The Barn is a campy, love letter to monster movies of old. A modern horror that is all about the 80s, a time in horror that was a golden era.
Within the first few minutes’ gore-hounds will be clapping their hands excitedly. An obnoxious young girl make the mistake of knocking on the door of a forbidden barn. The door opens & she gets a pickaxe in the head. It’s utterly fantastic & it doesn’t shy away from the blood.
That’s how The Barn opens & what an opening it is.
The movie then skips forward in time to 1989 on Halloween night where friends Sam (Mitchell Musolino) & Josh (Will Stout) are looking to enjoy their final spook filled night before they graduate. Along with their friends they decide to go to a local rock concert but end up stopping in the town of Wheary Falls. While in town they discover the cursed barn from the start of the movie & unwittingly resurrect the monsters inside.
Straight from hell, these monsters begin to hack & slash their way through the cast in gloriously gory fashion. It’s a bloodbath played out to a rock & synth soundtrack with nostalgic visuals.
It’s sounds like the perfect horror movie but unfortunately it gets dragged down by some notable issues.
The acting is pretty poor for the most part, characters are undefined & unmemorable. In a shorter movie, this wouldn’t be such a problem seeing as it is a throwback but it’s 90 minutes long! It really begins to drag & you can’t shake the feeling that a lot could have been cut.
There are far too many ‘talky’ bits that don’t add anything to the overall film quality, It wants to be an 80’s homage but seems to occasionally misplace the ‘fun’ elements.
The 80’s visuals are nice to look at & it’s interesting to read about just how important capturing that style was for those involved. It does look & feel very much like an 80’s monster horror movie.

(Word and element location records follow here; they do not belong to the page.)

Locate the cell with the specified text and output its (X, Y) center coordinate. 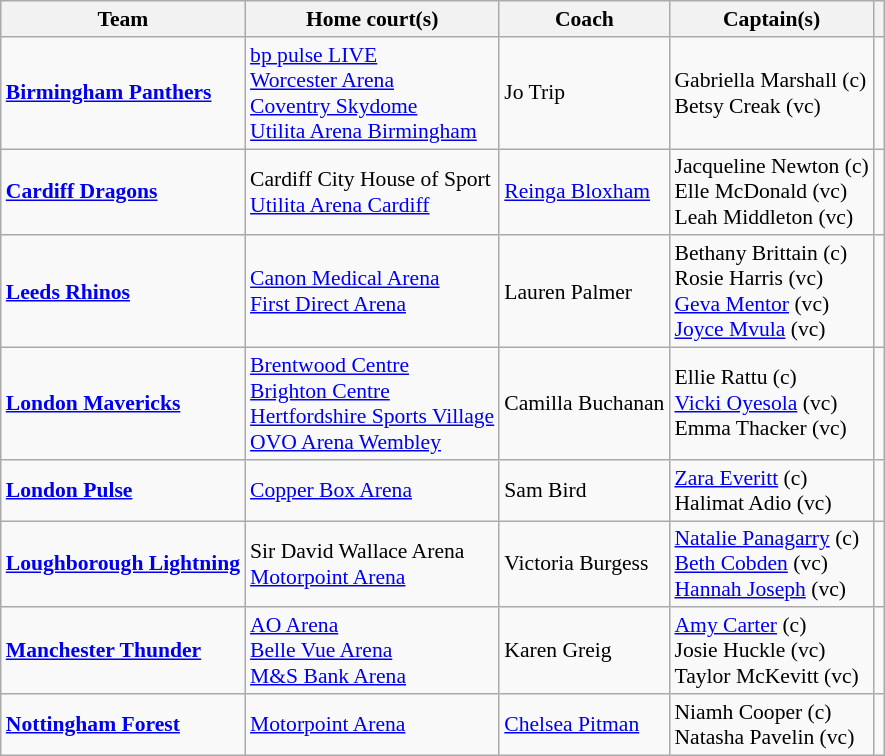
Amy Carter (c)Josie Huckle (vc)Taylor McKevitt (vc) (771, 652)
Camilla Buchanan (584, 404)
Leeds Rhinos (123, 292)
Loughborough Lightning (123, 564)
Copper Box Arena (372, 490)
London Mavericks (123, 404)
Jacqueline Newton (c)Elle McDonald (vc)Leah Middleton (vc) (771, 192)
Canon Medical ArenaFirst Direct Arena (372, 292)
Chelsea Pitman (584, 724)
Manchester Thunder (123, 652)
Reinga Bloxham (584, 192)
Natalie Panagarry (c)Beth Cobden (vc)Hannah Joseph (vc) (771, 564)
Gabriella Marshall (c)Betsy Creak (vc) (771, 93)
London Pulse (123, 490)
Jo Trip (584, 93)
Captain(s) (771, 19)
Brentwood CentreBrighton CentreHertfordshire Sports VillageOVO Arena Wembley (372, 404)
Motorpoint Arena (372, 724)
Birmingham Panthers (123, 93)
Karen Greig (584, 652)
Ellie Rattu (c)Vicki Oyesola (vc)Emma Thacker (vc) (771, 404)
Lauren Palmer (584, 292)
Coach (584, 19)
Sir David Wallace ArenaMotorpoint Arena (372, 564)
Sam Bird (584, 490)
Nottingham Forest (123, 724)
Cardiff Dragons (123, 192)
Bethany Brittain (c)Rosie Harris (vc)Geva Mentor (vc)Joyce Mvula (vc) (771, 292)
Team (123, 19)
Victoria Burgess (584, 564)
Cardiff City House of SportUtilita Arena Cardiff (372, 192)
Niamh Cooper (c)Natasha Pavelin (vc) (771, 724)
Zara Everitt (c)Halimat Adio (vc) (771, 490)
Home court(s) (372, 19)
bp pulse LIVEWorcester ArenaCoventry SkydomeUtilita Arena Birmingham (372, 93)
AO ArenaBelle Vue ArenaM&S Bank Arena (372, 652)
Scan for the cell matching the given text and deliver its [X, Y] coordinate at center. 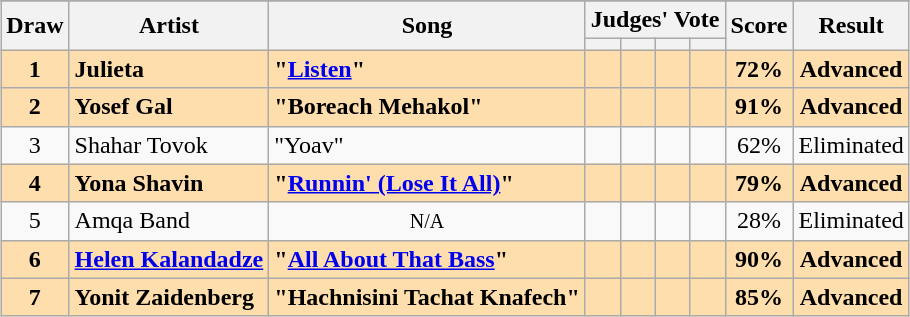
Amqa Band [169, 221]
Draw [35, 26]
Shahar Tovok [169, 145]
"Boreach Mehakol" [427, 107]
85% [759, 297]
62% [759, 145]
Song [427, 26]
1 [35, 69]
7 [35, 297]
3 [35, 145]
Yosef Gal [169, 107]
Helen Kalandadze [169, 259]
Score [759, 26]
Yona Shavin [169, 183]
"Yoav" [427, 145]
Julieta [169, 69]
5 [35, 221]
79% [759, 183]
72% [759, 69]
4 [35, 183]
"Runnin' (Lose It All)" [427, 183]
2 [35, 107]
6 [35, 259]
Yonit Zaidenberg [169, 297]
91% [759, 107]
"Listen" [427, 69]
Judges' Vote [655, 20]
"Hachnisini Tachat Knafech" [427, 297]
Artist [169, 26]
28% [759, 221]
Result [851, 26]
90% [759, 259]
N/A [427, 221]
"All About That Bass" [427, 259]
Provide the (X, Y) coordinate of the cell's center where the given text is located.  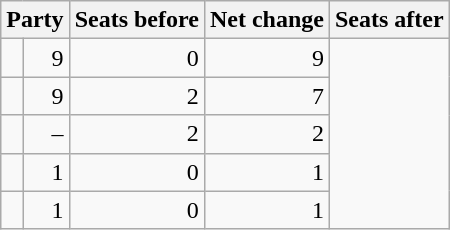
Seats before (136, 20)
Net change (266, 20)
7 (266, 96)
– (46, 134)
Seats after (389, 20)
Party (35, 20)
Identify which cell holds the provided text, then report its [x, y] central coordinate. 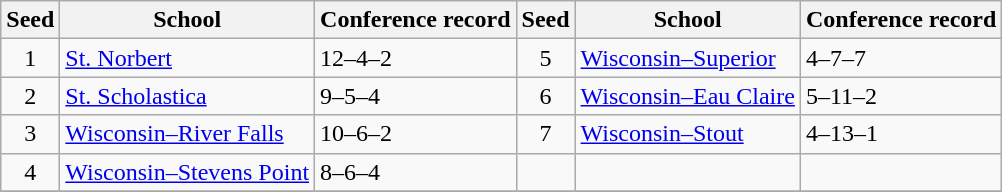
10–6–2 [416, 134]
4–13–1 [900, 134]
4–7–7 [900, 58]
Wisconsin–Stevens Point [188, 172]
St. Scholastica [188, 96]
12–4–2 [416, 58]
Wisconsin–Superior [688, 58]
7 [546, 134]
Wisconsin–Stout [688, 134]
Wisconsin–Eau Claire [688, 96]
9–5–4 [416, 96]
1 [30, 58]
St. Norbert [188, 58]
Wisconsin–River Falls [188, 134]
8–6–4 [416, 172]
5–11–2 [900, 96]
6 [546, 96]
3 [30, 134]
5 [546, 58]
4 [30, 172]
2 [30, 96]
Detect which cell encompasses the target text, then output its [X, Y] center coordinate. 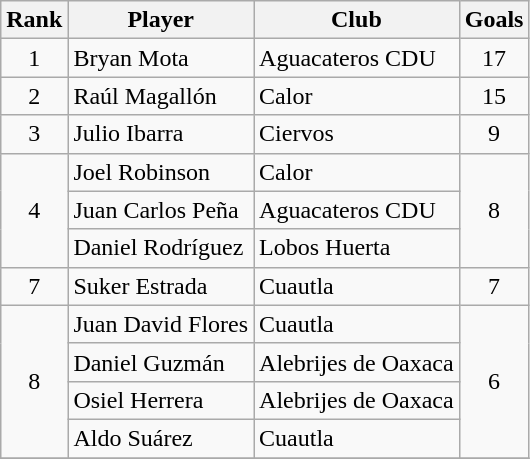
Goals [494, 20]
Club [357, 20]
2 [34, 96]
Juan David Flores [161, 324]
Raúl Magallón [161, 96]
17 [494, 58]
Bryan Mota [161, 58]
1 [34, 58]
9 [494, 134]
Aldo Suárez [161, 438]
Osiel Herrera [161, 400]
Ciervos [357, 134]
Juan Carlos Peña [161, 210]
6 [494, 381]
Suker Estrada [161, 286]
15 [494, 96]
4 [34, 210]
Joel Robinson [161, 172]
Daniel Rodríguez [161, 248]
Julio Ibarra [161, 134]
Rank [34, 20]
3 [34, 134]
Player [161, 20]
Daniel Guzmán [161, 362]
Lobos Huerta [357, 248]
Scan for the cell matching the given text and deliver its [X, Y] coordinate at center. 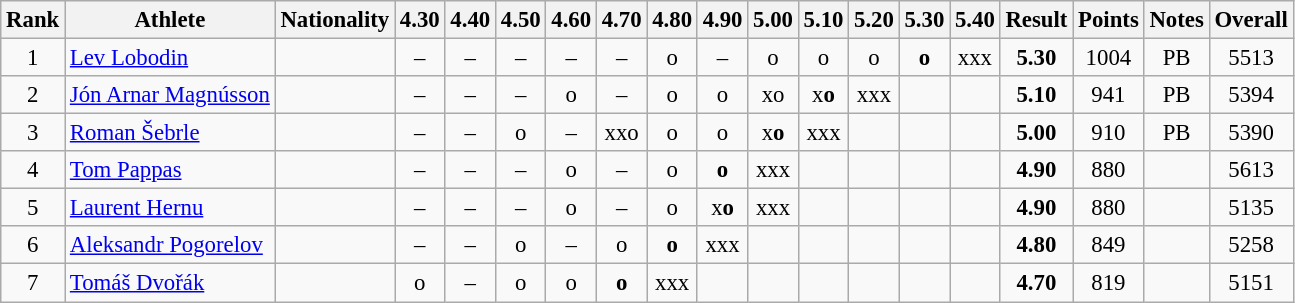
Rank [33, 20]
4.40 [470, 20]
5135 [1251, 208]
4.50 [520, 20]
941 [1108, 95]
1004 [1108, 58]
Lev Lobodin [170, 58]
Roman Šebrle [170, 133]
910 [1108, 133]
5151 [1251, 283]
Notes [1176, 20]
849 [1108, 245]
5 [33, 208]
4 [33, 170]
Tom Pappas [170, 170]
3 [33, 133]
Points [1108, 20]
Jón Arnar Magnússon [170, 95]
Aleksandr Pogorelov [170, 245]
5394 [1251, 95]
819 [1108, 283]
7 [33, 283]
Nationality [334, 20]
Tomáš Dvořák [170, 283]
Athlete [170, 20]
4.30 [420, 20]
5.40 [975, 20]
5390 [1251, 133]
5.20 [874, 20]
6 [33, 245]
Laurent Hernu [170, 208]
2 [33, 95]
5513 [1251, 58]
Result [1036, 20]
5258 [1251, 245]
5613 [1251, 170]
4.60 [571, 20]
1 [33, 58]
xxo [621, 133]
Overall [1251, 20]
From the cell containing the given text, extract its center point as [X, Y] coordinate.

The monsters (or demons as you will) are imaginative & pretty nice to look at. The film is careful to not give you too much monster at first. It makes them much more fun to watch when they do dial everything up in an epic bloodbath scene at a Halloween party.
Sadly, the final 20 minutes lack the killer edge. The monsters seem to lose some of their potency when facing off against the two main leads. They come across clumsier & less threatening which means the duo never really feel in peril, even when they seem to be.
All in all, The Barn is a fun movie from an era when horror was willing to take serious risks within the genre. Originality was the name of the game & The Barn can sit proudly alongside many other campy, gore-fests from that time.
If it was just a bit shorter with a few less ‘talky’ scenes, it would certainly be one to be watched every year at Halloween.